According to the “two-hit” hypothesis of psychiatric disorders, PCE acts as a “first hit” by deranging offspring neurodevelopment towards the manifestation of psychiatric symptoms upon a “second hit” (e.g., early life adversity, drug abuse) (Richardson et al., 2016). Evidence shows that PCE affects the development of many brain regions involved in processing the salience of stimuli to support adaptive behaviors (Calvigioni et al., 2014; Hurd et al., 2019; Richardson et al., 2016; Scheyer et al., 2019; Szutorisz and Hurd, 2018; Tirado Munoz et al., 2020) where dopamine is key (Bromberg-Martin et al., 2010). The mesolimbic dopamine pathway, projecting from the ventral tegmental area (VTA) to subcortical regions, including the nucleus accumbens (NAc), signals motivational and incentive salience (Berridge, 2012; Kapur, 2003) and is closely related to psychosis and positive symptoms in schizophrenia (Ziauddeen and Murray, 2010). This signaling system, in males, is sensitized by PCE, which endows it with ‘silent’ functional aberrations, such as impaired sensorimotor gating, which manifest when acutely exposed to THC before puberty (Frau et al., 2019). In particular, PCE increases the probability of dopamine release upon an acute THC challenge exemplified by ex vivo firing activity of VTA dopamine neurons, in vivo extracellular dopamine levels in the NAc shell (NAcS), deficits of gating functions measured by pre-pulse inhibition (PPI) of startle reflex and psychomotor agitation. Notably, malnutrition or altered maternal care do not account for any of the abovementioned behavioral, cellular and molecular effects observed in male offspring (Frau et al., 2019).

Ergo, we further tested the hypothesis that PCE, in male pre-adolescent rats, induces a multifaceted dysregulation of the mesolimbic dopamine system conferring the offspring with a psychotic-like endophenotype vulnerable to acute challenges, including stress.

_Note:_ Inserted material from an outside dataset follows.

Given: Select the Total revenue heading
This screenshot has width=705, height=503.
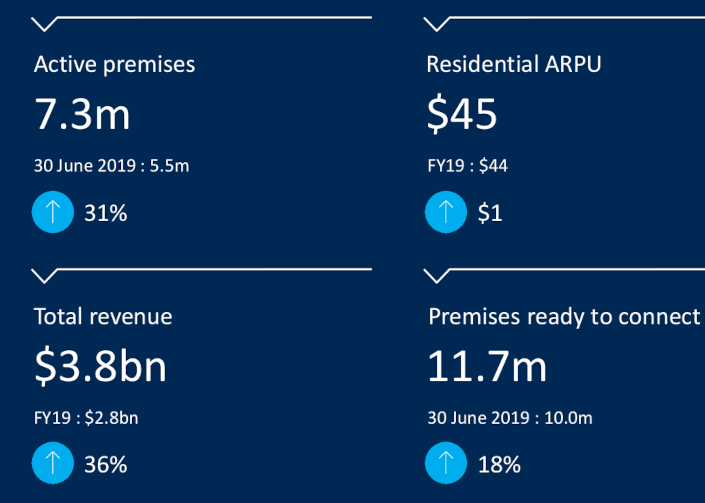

By using in vivo electrophysiological and behavioral analyses, we find that PCE reduced the population activity of VTA dopamine neurons while increasing the percentage of those neurons tonically active in male offspring before puberty. Enhanced sensitivity of these cells to dopamine D2 (DAD2) receptor activation by apomorphine and to its PPI-disruptive effects accompany this PCE-endophenotype at prepuberty in male offspring. Furthermore, acute inescapable and restraint stress deteriorate gating functions only in PCE male pre-adolescent rats. This data extends our understanding of the multifaceted developmental deviations of the male rat mesolimbic dopamine system imposed by PCE and beginning early in life. We propose that this animal model potentially recapitulates a vulnerable phenotype to psychosis that might prove useful for elucidating the mechanisms underlying the vulnerability displayed by PCE children towards psychotic-like experiences.